### SET OF TASKS:
**1)** Please reproduce the cyber threat observations between "Below are front-line" and "the last year.", inclusive, substituting "clients" for "customers".
**2)** Pick up the cyber threat observations right after their final sentence and keep writing.

### DOCUMENT EXCERPT:
-- Start --
Below are front-line insights from Erik Montcalm, Senior VP of Services & Technologies at SecureOps, as we evaluate what we’ve recently observed, worked with, and heard about in our discussions with customers and buyers over the last year.

5 Key Observations on the Evolution of Cyber Threats

AI-Driven Turnover Expands Insider Threats and the Data Resell Economy

The rapid adoption of AI changes the employee-employer relationship. When AI is used to automate tasks, workers often see it as a replacement rather than an assistant, creating job insecurity and resentment. This devaluation of service can turn former defenders into insider threats who exfiltrate data to "even the score" or secure their own financial future before an expected layoff.

Beyond the displacement friction, Montcalm focuses on the growing erosion in loyalty with this observation:

"People feel in general like multinationals don't necessarily have their back anymore. It's not a two-sided street."

Montcalm also notes that modern insider threats are shifting from simple sabotage to financial opportunism.

"I think the potential of insider threats who ‘steal with the intent to resell’ is actually a very big risk factor here. We've seen insider threat data leaks from people who realized they were on the list to get laid off and are actually exfiltrating data."

Market Validation: From 2019 to 2024, the number of organizations reporting insider attacks increased from 66% of organizations to 76%. This corroborates our observation that insider threats are a growing problem.

Rapid Automation Hollows Out Expertise and Collapses the Talent Pipeline

We’re hearing more about organizations losing expertise as they adopt automation and AI-based tools, which risks a hollowing out of foundational knowledge. 

This dynamic hits an industry already struggling with a global workforce gap of 4.8 million unfilled roles, a shortfall that has exploded as demand outpaces the ability to train new talent. 

The concern entering 2026 is restricted traditional, entry-level pathways as AI absorbs repetitive detection and triage. This shift threatens to exacerbate the existing talent crisis by preventing new entrants from gaining the hands-on experience required to eventually step into senior leadership.

Montcalm considers it a critical, long-term threat to the industry's survival. He argues that the drive for short-term efficiency destroys the essential environment where future experts are forged.

"The easiest place to start inside a SOC is at the level ones. They do the least complex tasks, but that's also how they learn. I don't know where we're going to get our intermediates and our seniors if nobody's hiring and training juniors."

"This is one of the biggest problems we're going to have with AI... we're breaking the system."

Market Validation: This "mentorship gap" is becoming a critical strategic concern. While AI clears the operational "noise," it often absorbs the foundational work that historically built the technical intuition and "muscle memory" senior leaders rely on during high-stakes crises. Data from ISC2 already shows a trend toward organizations favoring candidates with existing hands-on experience, further raising the barrier for the new talent needed to fill the growing 4.8 million-person gap.
-- End --
### SUPPLIED DATA:
-- Start --
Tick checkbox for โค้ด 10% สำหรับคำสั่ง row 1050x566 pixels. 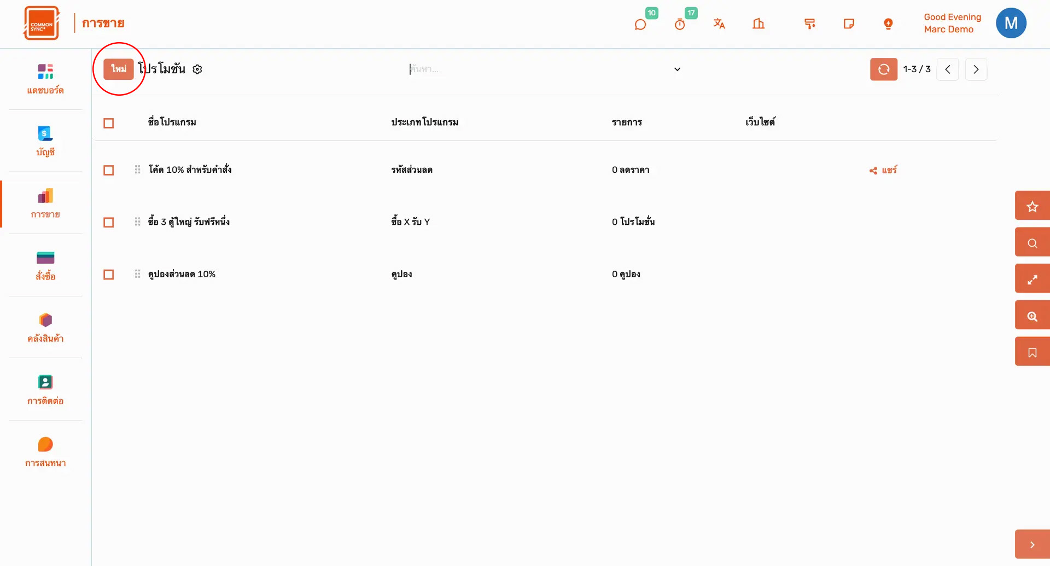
-- End --
### TASK RESPONSES:
**1)**
Below are front-line insights from Erik Montcalm, Senior VP of Services & Technologies at SecureOps, as we evaluate what we’ve recently observed, worked with, and heard about in our discussions with clients and buyers over the last year.

**2)**
AI Threats Accelerate Attacker ROI and Defensive Arms Race

We’re seeing that threat actors are rapidly adopting AI tools to accelerate reconnaissance and target acquisition. By leveraging generative AI to automate common tasks and high-speed analysis, attackers are turning standard intrusions into advanced multi-pronged campaigns. This shift moves AI-driven threats from simple experimentation into a stage of large-scale deployment, increasing the pressure on security teams who must now defend against attacks operating at machine speed.

While the ISF highlights the growing technical complexity, Montcalm looks beyond the growth in technical complexity to focus on the logical economic progression of cybercrime.

"It's the inevitable trajectory of cyber security. From the attacker's point of view, it's just ROI, right? How do I get more value for my human labor?"

Montcalm argues the only viable strategy is a parallel adoption of AI to maintain defensive parity.

"The only proper response is an arms race. AI attacks require AI defense. You need to be able to keep pace."

Market Validation: Attackers have operationalized generative AI as a "force multiplier," using automated systems to scrape data and build detailed target profiles without human intervention. Kela indicates that automated intrusions and AI-driven ransomware are moving into broad deployment, with malicious AI tool mentions on the dark web spiking by 219%.

IT/OT Convergence Exposes Legacy Infrastructure to High-Impact Disruptions

As organizations pursue digital transformation, they are increasingly connecting formerly isolated production hardware to corporate IT networks. While this enables better data gathering and remote management, it also exposes older operational ICS equipment to external threats, turning once-secure industrial environments into targets for disruption and takeover. This integration is no longer a choice for many; it is a prerequisite for modernizing security and resilience in a landscape where air-gapped systems have become a liability.

In addition to the rising risk to production schedules, Montcalm frames this convergence as a calculated tradeoff.

"The old trend for ICS/PT was really to segment it off and leave it alone. That's changed with a lot of incidents and cyber insurance. We now have no choice but to patch and/or securely connect these environments to enable new features, automation, and the savings gained from remote maintenance. The risk of something terrible happening because it hasn't been patched in years outweighs the small risk that it'll be easier for attackers to get in. It’s a necessary evil.”

Market Validation: The shift in attacker focus is already measurable. Many cybercrime ransomware groups have pivoted toward operational and production hardware, with one industry expert noting that attacks on these systems grew by 87% in 2024.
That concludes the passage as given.